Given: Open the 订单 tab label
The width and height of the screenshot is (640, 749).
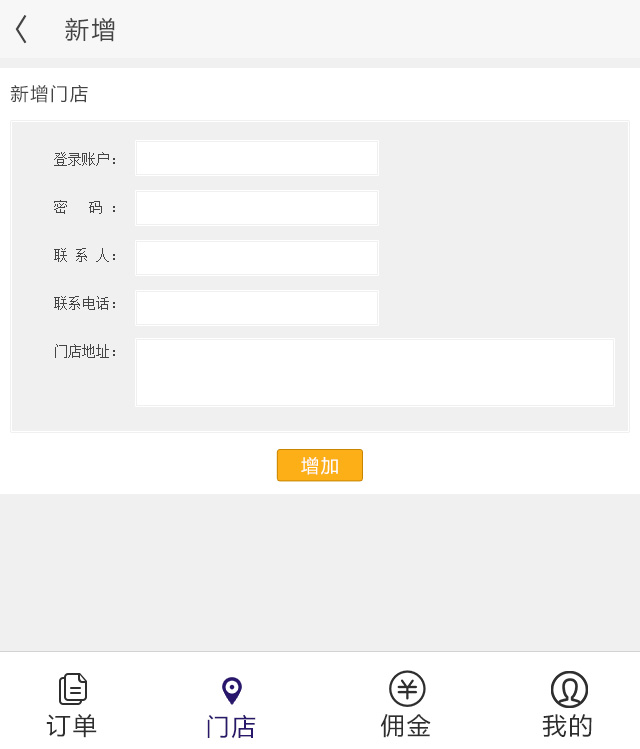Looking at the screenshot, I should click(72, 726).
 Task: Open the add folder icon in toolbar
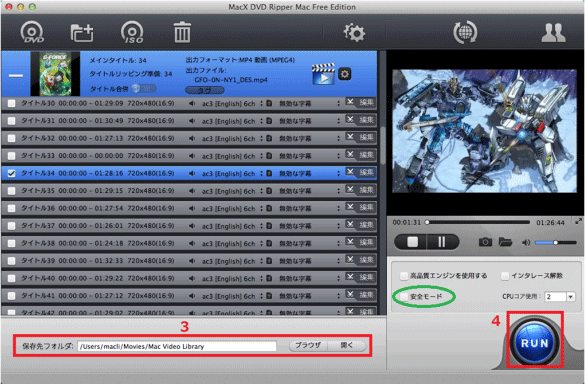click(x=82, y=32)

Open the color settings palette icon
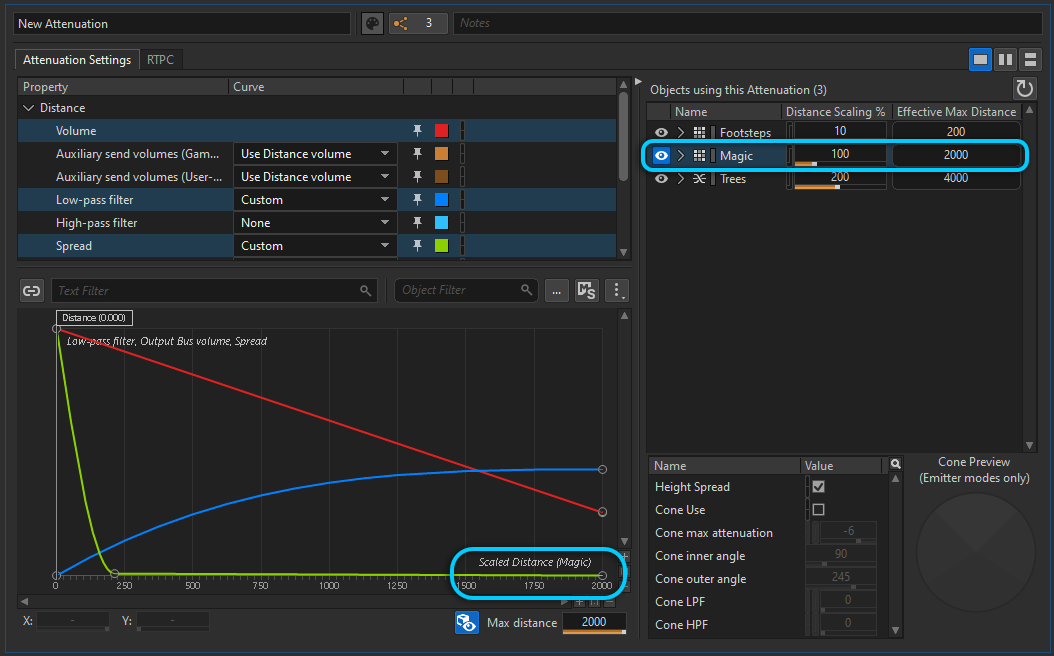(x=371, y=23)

...

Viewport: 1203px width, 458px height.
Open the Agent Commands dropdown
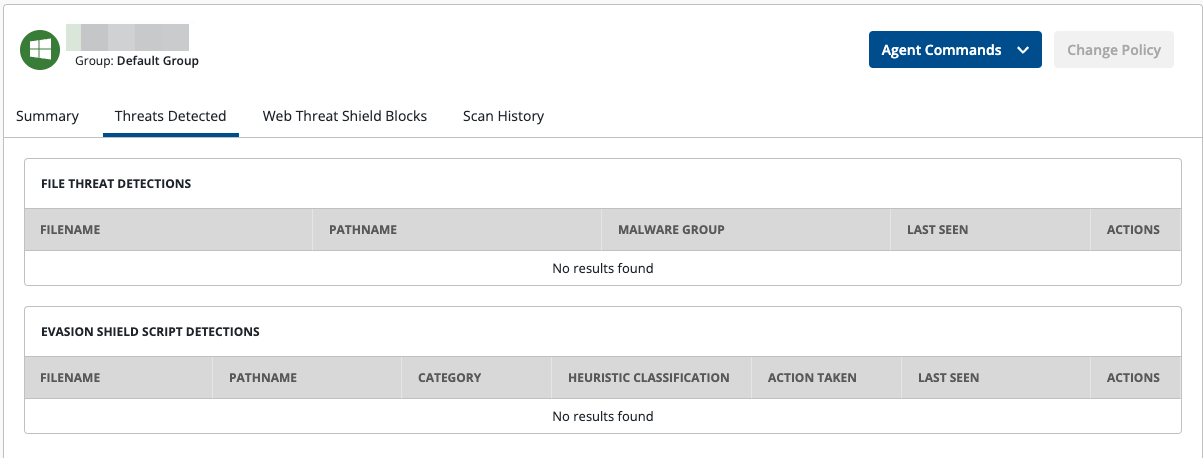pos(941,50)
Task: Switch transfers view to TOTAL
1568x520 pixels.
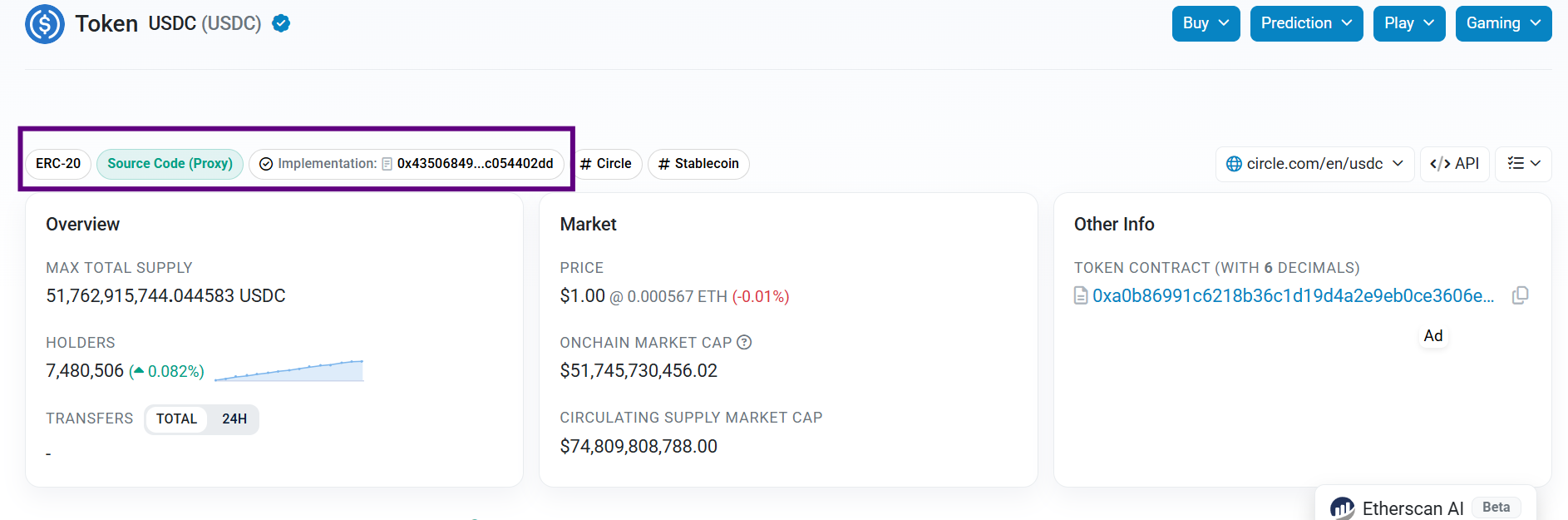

• Work required
Pictures are to be left out. Write out only the lines above starting at the one with "Viewport: 1203px width, 458px height." and ending at the one with "1568x520 pixels.", both lines included, exactly.

• Reply to the task
Viewport: 1203px width, 458px height.
Open the Agent Commands dropdown
pos(941,50)
Task: Switch transfers view to TOTAL
1568x520 pixels.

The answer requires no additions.